[Task item]
The lines from the one containing "Image resolution: width=770" through the last one in the data: please copy those exactly, and only those, without the pictures.

[Material shown]
^^^^^^^^
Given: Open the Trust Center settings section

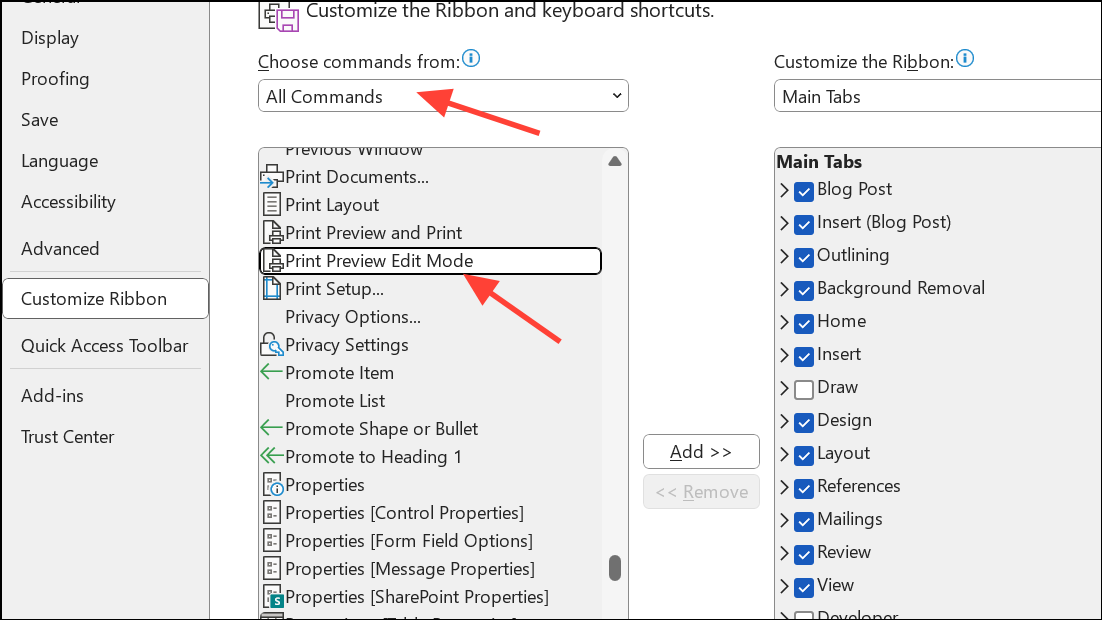Looking at the screenshot, I should tap(67, 437).
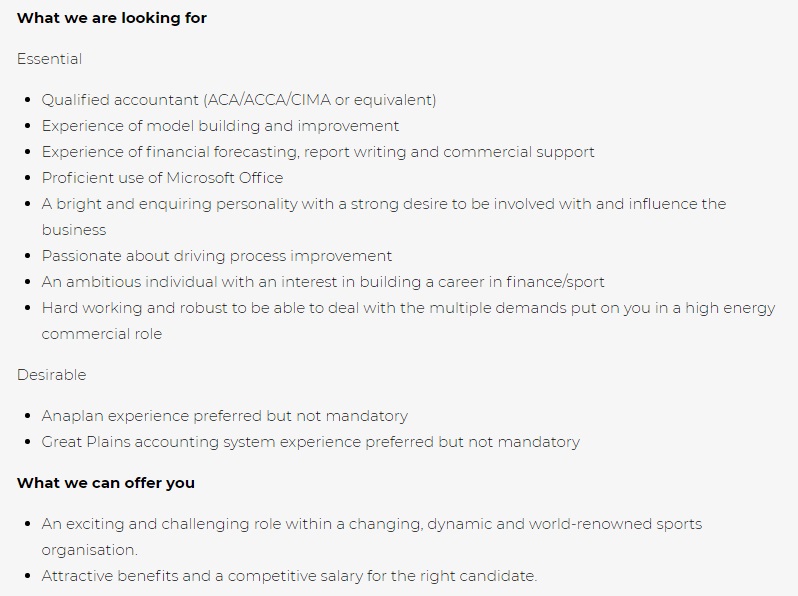Click the 'What we are looking for' heading

pyautogui.click(x=111, y=18)
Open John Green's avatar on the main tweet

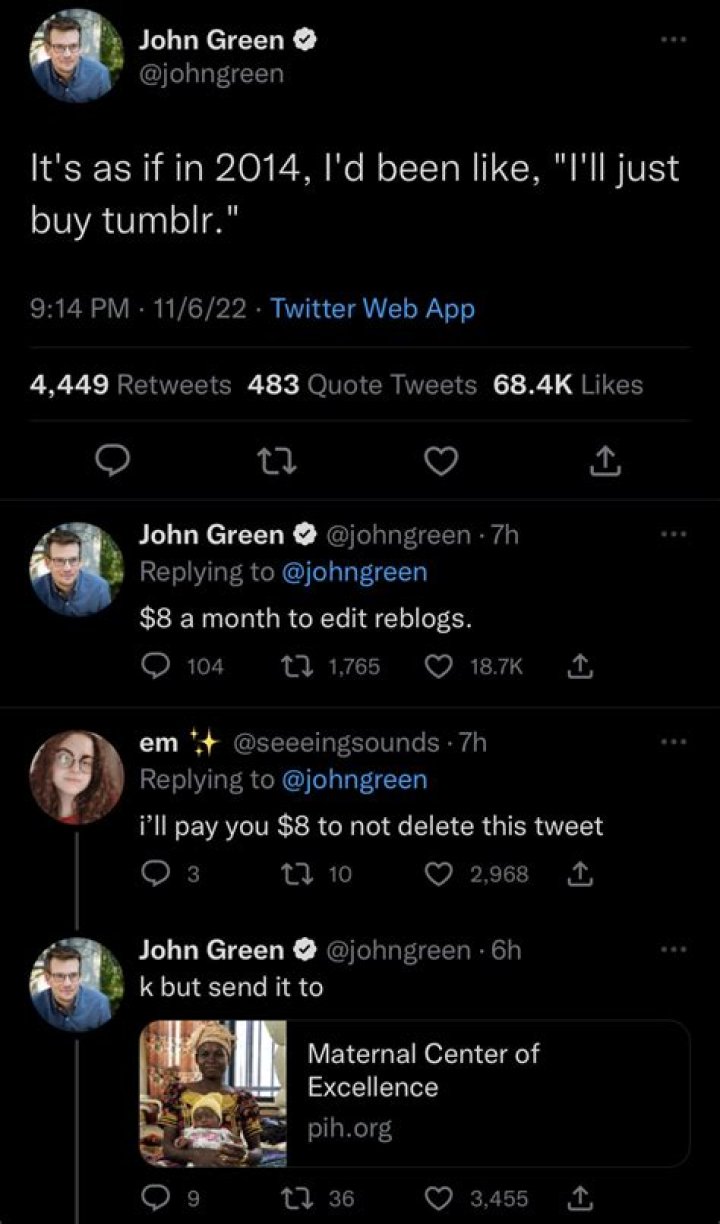(x=77, y=56)
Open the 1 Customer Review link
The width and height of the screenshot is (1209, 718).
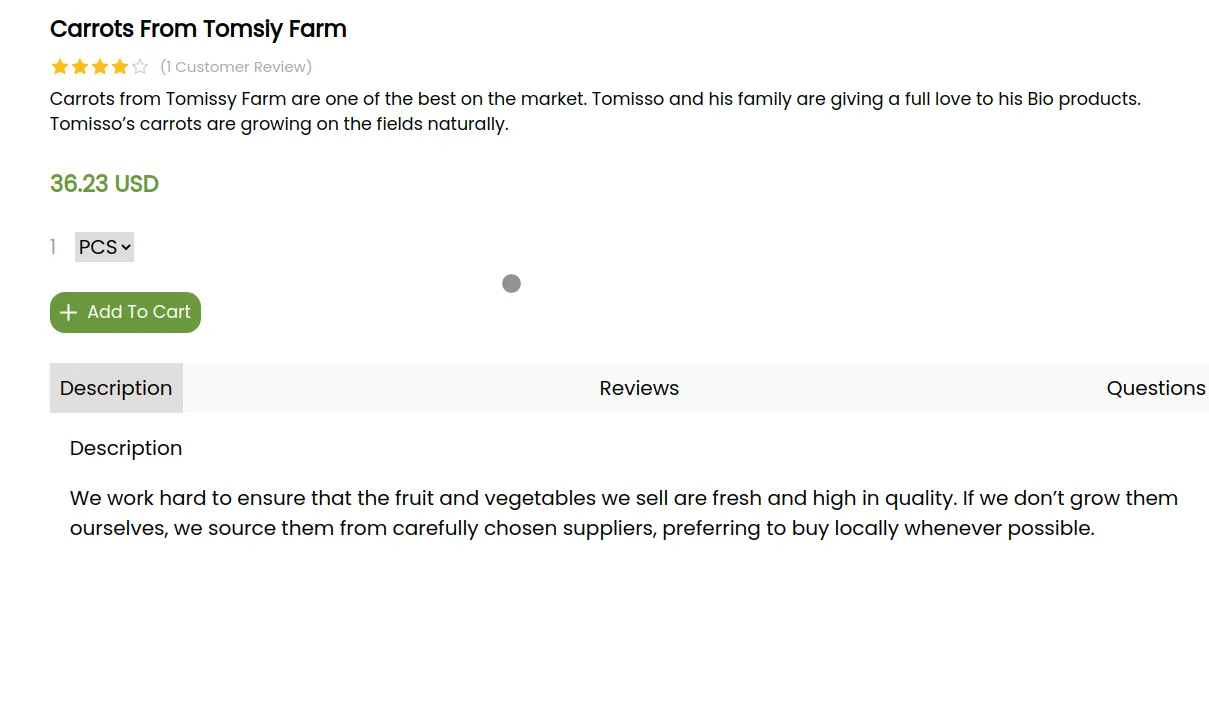(x=236, y=67)
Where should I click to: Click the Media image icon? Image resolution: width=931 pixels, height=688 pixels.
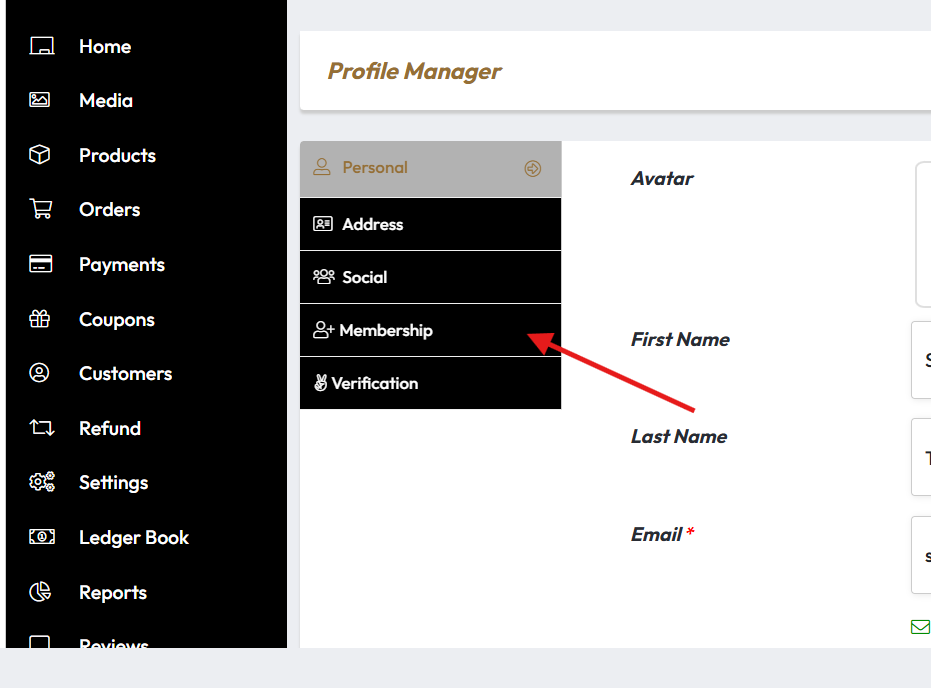[40, 100]
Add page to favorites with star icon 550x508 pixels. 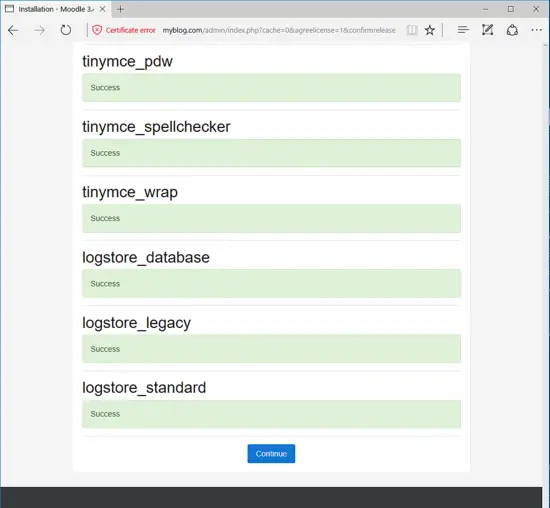click(x=430, y=30)
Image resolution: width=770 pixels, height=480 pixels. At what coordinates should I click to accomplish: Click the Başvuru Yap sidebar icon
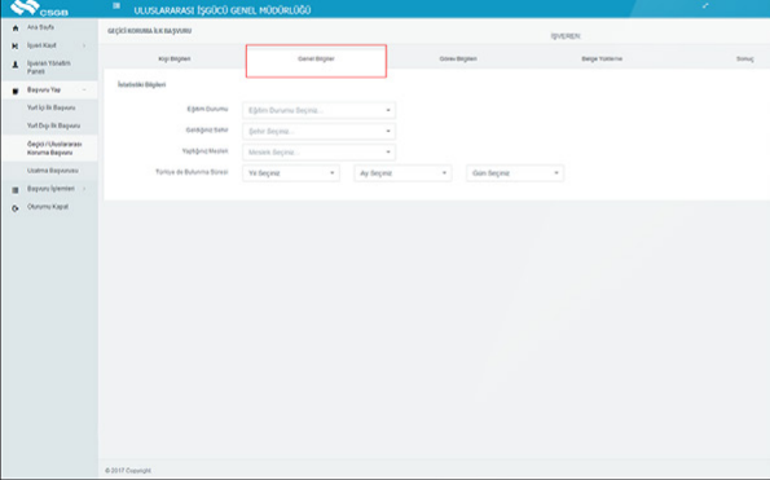click(x=15, y=90)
^^^^^^^^
[Answer section]
Image resolution: width=770 pixels, height=480 pixels. At what coordinates should I click to accomplish: Click the Başvuru Yap sidebar icon
click(x=15, y=90)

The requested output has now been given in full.